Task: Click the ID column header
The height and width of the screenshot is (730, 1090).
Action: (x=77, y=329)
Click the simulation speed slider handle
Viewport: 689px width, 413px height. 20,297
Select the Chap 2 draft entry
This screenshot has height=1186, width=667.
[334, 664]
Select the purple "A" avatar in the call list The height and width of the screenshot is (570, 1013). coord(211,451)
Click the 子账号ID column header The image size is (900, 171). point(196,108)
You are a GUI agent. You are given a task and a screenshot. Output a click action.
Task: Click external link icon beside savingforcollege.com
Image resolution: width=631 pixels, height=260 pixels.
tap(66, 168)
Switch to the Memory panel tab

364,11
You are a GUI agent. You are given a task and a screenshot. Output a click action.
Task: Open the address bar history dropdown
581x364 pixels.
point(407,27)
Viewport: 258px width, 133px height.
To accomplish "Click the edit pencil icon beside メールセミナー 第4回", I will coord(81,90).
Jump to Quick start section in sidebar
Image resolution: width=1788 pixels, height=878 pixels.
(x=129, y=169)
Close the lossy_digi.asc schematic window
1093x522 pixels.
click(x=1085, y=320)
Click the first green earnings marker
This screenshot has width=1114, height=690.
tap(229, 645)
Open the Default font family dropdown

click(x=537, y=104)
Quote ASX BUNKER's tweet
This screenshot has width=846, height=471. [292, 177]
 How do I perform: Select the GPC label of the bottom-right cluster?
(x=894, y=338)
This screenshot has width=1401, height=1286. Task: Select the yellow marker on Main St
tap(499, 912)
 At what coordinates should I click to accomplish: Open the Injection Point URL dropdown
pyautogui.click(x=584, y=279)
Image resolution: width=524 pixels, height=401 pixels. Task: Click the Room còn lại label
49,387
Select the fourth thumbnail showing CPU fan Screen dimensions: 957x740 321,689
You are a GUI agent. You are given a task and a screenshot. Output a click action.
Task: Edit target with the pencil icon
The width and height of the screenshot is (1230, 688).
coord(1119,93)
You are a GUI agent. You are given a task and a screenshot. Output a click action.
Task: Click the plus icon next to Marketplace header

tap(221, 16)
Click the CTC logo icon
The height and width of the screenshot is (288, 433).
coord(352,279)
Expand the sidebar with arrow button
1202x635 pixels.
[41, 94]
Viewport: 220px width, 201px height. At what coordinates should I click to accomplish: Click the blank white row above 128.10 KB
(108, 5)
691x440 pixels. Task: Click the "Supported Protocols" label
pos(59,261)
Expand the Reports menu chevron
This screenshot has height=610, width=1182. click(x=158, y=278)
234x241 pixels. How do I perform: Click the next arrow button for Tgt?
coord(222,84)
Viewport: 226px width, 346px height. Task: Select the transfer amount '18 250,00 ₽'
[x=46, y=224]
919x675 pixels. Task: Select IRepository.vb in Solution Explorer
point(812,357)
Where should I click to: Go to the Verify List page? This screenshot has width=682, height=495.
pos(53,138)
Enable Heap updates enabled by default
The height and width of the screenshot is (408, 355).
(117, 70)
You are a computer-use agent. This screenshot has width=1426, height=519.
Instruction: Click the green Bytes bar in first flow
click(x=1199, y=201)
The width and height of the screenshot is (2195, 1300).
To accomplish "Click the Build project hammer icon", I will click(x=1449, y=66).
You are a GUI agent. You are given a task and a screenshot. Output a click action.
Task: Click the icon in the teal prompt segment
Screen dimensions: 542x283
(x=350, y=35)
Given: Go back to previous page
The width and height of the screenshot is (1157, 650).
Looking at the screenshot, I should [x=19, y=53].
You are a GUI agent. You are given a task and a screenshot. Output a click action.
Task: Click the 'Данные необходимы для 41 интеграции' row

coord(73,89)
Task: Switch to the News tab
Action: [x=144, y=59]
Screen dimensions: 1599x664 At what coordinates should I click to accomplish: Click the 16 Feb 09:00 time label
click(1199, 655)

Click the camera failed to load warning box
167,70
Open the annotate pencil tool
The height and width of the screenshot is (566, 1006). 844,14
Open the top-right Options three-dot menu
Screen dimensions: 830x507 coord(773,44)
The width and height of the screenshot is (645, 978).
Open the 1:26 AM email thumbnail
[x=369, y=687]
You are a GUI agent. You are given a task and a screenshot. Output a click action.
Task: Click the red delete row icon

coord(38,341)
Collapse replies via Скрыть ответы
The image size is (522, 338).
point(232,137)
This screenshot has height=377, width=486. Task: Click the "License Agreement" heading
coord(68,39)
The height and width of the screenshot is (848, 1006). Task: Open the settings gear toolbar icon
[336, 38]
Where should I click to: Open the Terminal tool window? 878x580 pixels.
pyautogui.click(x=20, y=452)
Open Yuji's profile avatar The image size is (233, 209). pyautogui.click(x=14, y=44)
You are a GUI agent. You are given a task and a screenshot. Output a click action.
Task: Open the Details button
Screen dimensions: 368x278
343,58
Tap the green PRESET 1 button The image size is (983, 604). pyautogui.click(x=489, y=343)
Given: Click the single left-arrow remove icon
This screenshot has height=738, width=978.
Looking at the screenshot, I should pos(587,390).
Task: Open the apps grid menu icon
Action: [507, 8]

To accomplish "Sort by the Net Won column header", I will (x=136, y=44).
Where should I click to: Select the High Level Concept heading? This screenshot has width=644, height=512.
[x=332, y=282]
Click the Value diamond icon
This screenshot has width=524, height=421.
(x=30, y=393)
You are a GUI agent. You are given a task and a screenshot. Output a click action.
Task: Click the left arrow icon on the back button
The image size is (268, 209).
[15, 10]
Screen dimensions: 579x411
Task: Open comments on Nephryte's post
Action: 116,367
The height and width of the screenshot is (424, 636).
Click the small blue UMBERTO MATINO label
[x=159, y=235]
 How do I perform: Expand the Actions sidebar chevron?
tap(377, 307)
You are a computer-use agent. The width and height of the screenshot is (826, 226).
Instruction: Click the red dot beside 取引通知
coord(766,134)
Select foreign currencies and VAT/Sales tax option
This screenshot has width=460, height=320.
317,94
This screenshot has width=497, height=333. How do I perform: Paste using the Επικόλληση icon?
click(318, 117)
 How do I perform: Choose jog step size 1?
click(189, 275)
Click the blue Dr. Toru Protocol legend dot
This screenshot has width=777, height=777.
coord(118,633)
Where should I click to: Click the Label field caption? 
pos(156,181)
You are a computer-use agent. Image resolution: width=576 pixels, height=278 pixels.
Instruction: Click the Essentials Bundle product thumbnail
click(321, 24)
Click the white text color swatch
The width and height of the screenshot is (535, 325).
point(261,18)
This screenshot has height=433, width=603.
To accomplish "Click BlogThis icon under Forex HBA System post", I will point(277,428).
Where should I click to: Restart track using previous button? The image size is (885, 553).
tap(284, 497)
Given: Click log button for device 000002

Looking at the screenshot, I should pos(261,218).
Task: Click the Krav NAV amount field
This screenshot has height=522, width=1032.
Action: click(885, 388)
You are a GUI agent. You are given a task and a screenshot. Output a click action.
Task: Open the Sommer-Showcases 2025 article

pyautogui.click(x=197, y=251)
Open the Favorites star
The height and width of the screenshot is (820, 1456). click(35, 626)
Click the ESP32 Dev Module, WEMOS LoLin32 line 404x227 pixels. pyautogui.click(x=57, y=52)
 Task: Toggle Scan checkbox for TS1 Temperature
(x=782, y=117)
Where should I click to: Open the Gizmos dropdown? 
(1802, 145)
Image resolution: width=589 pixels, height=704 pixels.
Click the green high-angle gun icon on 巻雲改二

• WHAT THIS TASK INVOLVES:
Render the data as a Markdown table with the columns Row and Line, starting at the line that contains "234x241 pixels. How" and stopping after the line that contains "click(x=1199, y=201)". Number each row and leave out blank lines.

• COMPLETE OUTPUT:
| Row | Line |
|---|---|
| 1 | 234x241 pixels. How do I perform: Click the next arrow button for Tgt? |
| 2 | coord(222,84) |
| 3 | Viewport: 226px width, 346px height. Task: Select the transfer amount '18 250,00 ₽' |
| 4 | [x=46, y=224] |
| 5 | 919x675 pixels. Task: Select IRepository.vb in Solution Explorer |
| 6 | point(812,357) |
| 7 | Where should I click to: Go to the Verify List page? This screenshot has width=682, height=495. |
| 8 | pos(53,138) |
| 9 | Enable Heap updates enabled by default |
| 10 | The height and width of the screenshot is (408, 355). |
| 11 | (117, 70) |
| 12 | You are a computer-use agent. This screenshot has width=1426, height=519. |
| 13 | Instruction: Click the green Bytes bar in first flow |
| 14 | click(x=1199, y=201) |